### Exercise aim
Each line that includes the word "screenshot" should be copied from the records.

### Available data
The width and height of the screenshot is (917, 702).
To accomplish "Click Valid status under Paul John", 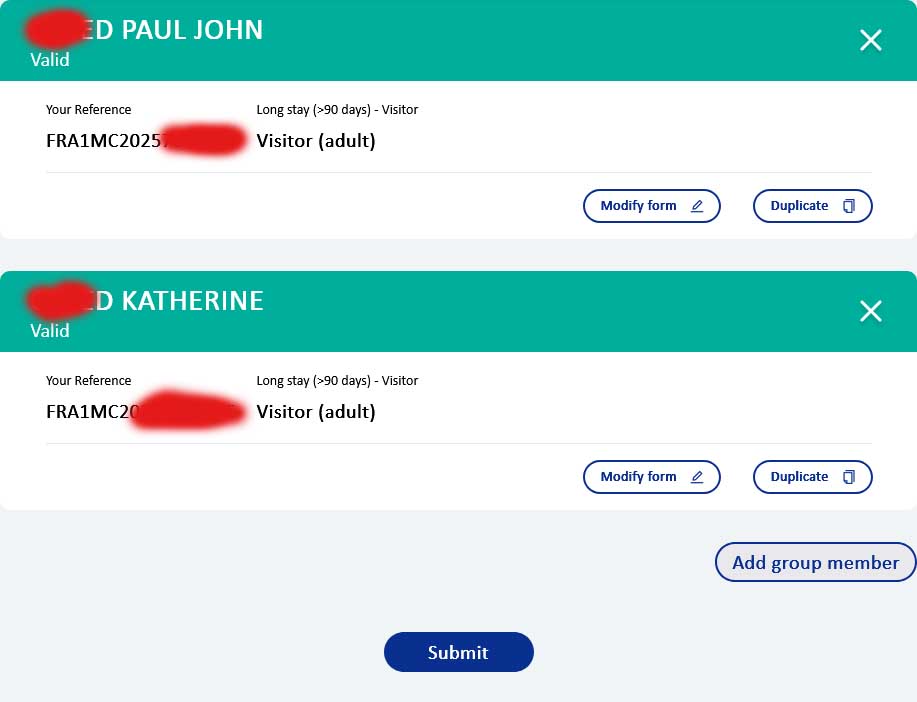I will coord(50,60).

...

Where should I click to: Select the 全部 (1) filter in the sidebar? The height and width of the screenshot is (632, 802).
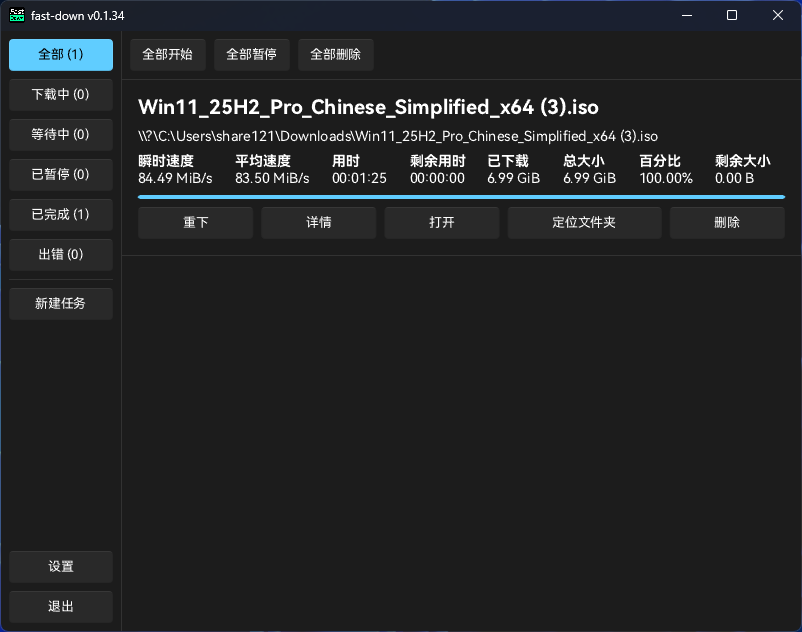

* * *

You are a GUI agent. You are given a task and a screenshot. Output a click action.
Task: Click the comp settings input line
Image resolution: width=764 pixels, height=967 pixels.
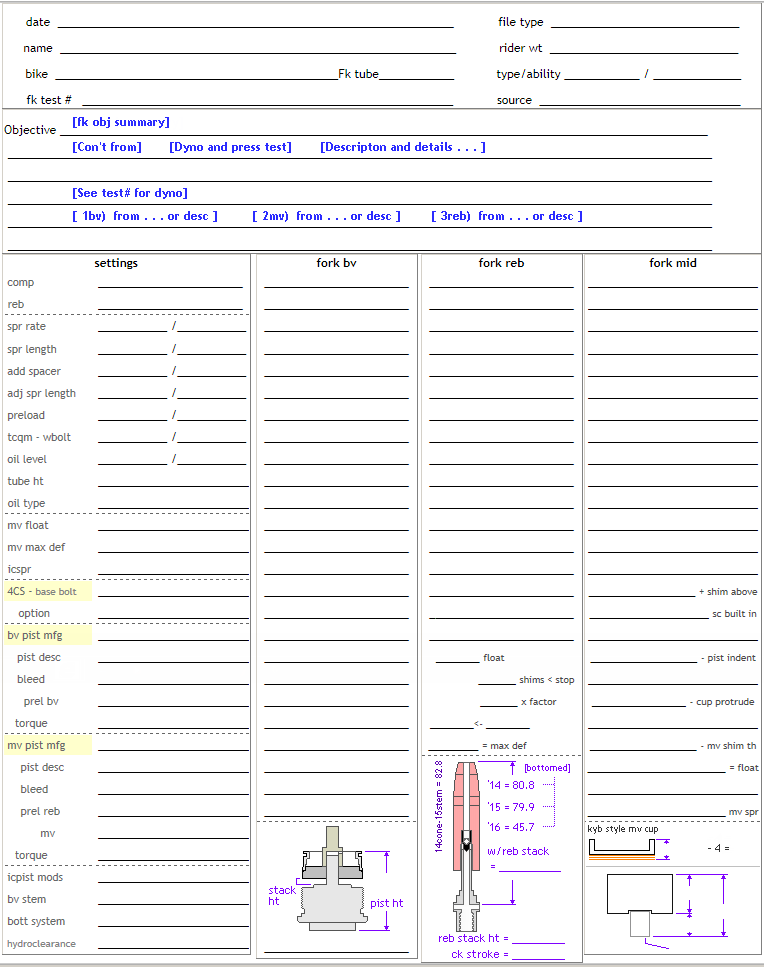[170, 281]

### Completed task
The width and height of the screenshot is (917, 702).
Where should I click to: Select the 全部 (1) filter in the sidebar? The height and width of the screenshot is (632, 802).
You are a GUI agent. You are given a task and a screenshot. Output a click action.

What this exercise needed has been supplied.